Semyon Varlamov sued by ex-girlfriend for alleged abuse

According to reports, Semyon Varlamov’s ex-girlfriend has sued him for domestic abuse and seeks more than $1 million in damages.

The spotlight shone on Kings blueliner Slava Voynov last week after he was arrested on domestic violence charges, but it’s shifted back to Avalanche goalie Semyon Varlamov now. Varlamov’s ex-girlfriend, Evgeniya Vavrinyuk, has slapped him with a civil lawsuit stemming from last year’s domestic violence incident.

Last fall, misdemeanor assault charges against Varlamov, which could’ve resulted in jail time, were dropped. Denver prosecutors filed a motion to dismiss the charges because they believed they could not prove beyond a reasonable doubt Varlamov assaulted Vavrinyuk Oct. 29, 2013. District attorney spokeswoman Lynn Kimsborough insisted “that’s not to say we don’t believe our victim,” however.

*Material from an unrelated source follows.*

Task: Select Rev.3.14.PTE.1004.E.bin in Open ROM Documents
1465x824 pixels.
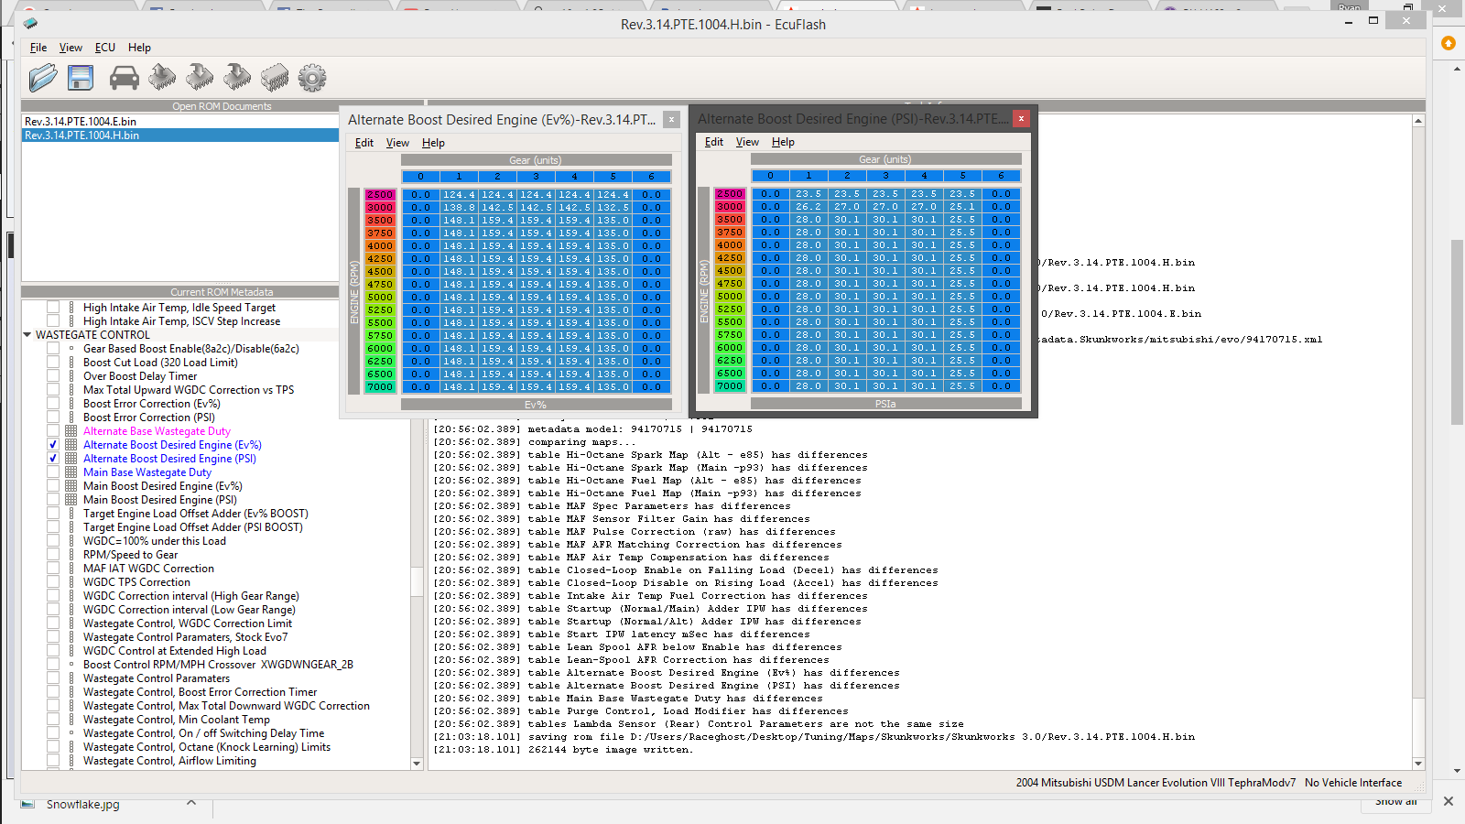Action: click(81, 122)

Now, Vavrinyuk will look for justice a second time against Varlamov, as TMZ Sports has learned of the lawsuit, in which she will seek more than $1 million, according to TMZ’s sources.

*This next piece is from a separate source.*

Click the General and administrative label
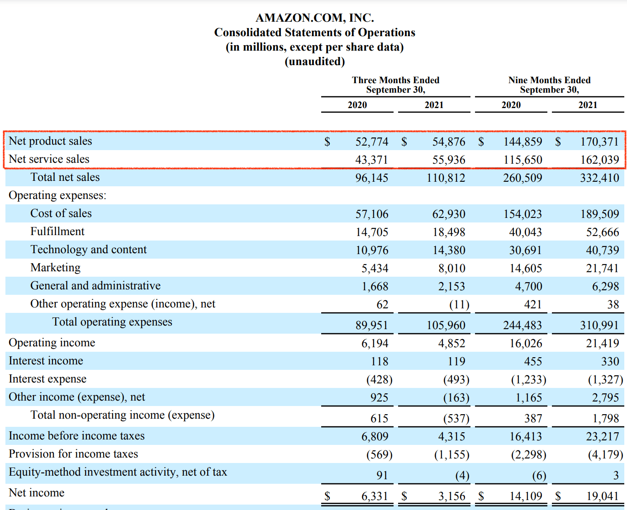The width and height of the screenshot is (627, 510). (95, 285)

The suit, filed in Colorado by attorney Keith Fink, contains scathing and serious allegations. Stick tap to Pro Hockey Talk, who obtained a copy of the lawsuit, which can be read here. It corroborates TMZ’s reports and alleges Vavriynuk “feared for her life.” The suit describes the alleged assaults in disturbing detail. Here’s an excerpt chronicling the first alleged assault. To warn you, the content is graphic:

10. Defendant Varlamov first attacked and beat Plaintiff Vavrinyuk in November 2012. While out at dinner on one particular evening, Defendant Varlamov drank heavily and became hostile and aggressive toward Plaintiff Vavrinyuk. When Vavrinyuk pleaded with him to return home with her and sleep off his intoxication, he grew increasingly hostile toward Plaintiff, calling her various humiliating names and slurs. Although they took a cab to go home, he announced to her during the ride that he was not going inside and that he planned to resume drinking at another bar. Plaintiff pled with Defendant to stay with her. She tried to take Defendant’s cell phone out of his hands, in response to which Defendant punched Vavrinyuk in the face as they drove home in the cab. When Vavrinyuk tried to push away, Defendant repeatedly punched her in the back of her head over and over in a drunken animal rage. When they arrived at their destination, Vavrinyuk ran out of the cab. Defendant chased after her, kicking her in the back into the snow, grabbing her by the hair, and punching and kicking her repeatedly while Vavrinyuk lay helpless on the ground. When he was finished, he took his cellphone out of Vavrinyuk’s hands, returned to the waiting cab, and left.

11. The following day, Vavrinyuk woke in the afternoon, bruised and bloodied. When she saw Defendant, he swore to her that he loved her more than anything and that he felt ashamed and embarrassed at his behavior the night before. He begged her for a second chance. He told her that he was so drunk he had no control over his behavior, that he would never drink as much again, and that he would never beat or attack her again. Believing Defendant’s lies, Plaintiff Vavrinyuk continued to date and live with Defendant.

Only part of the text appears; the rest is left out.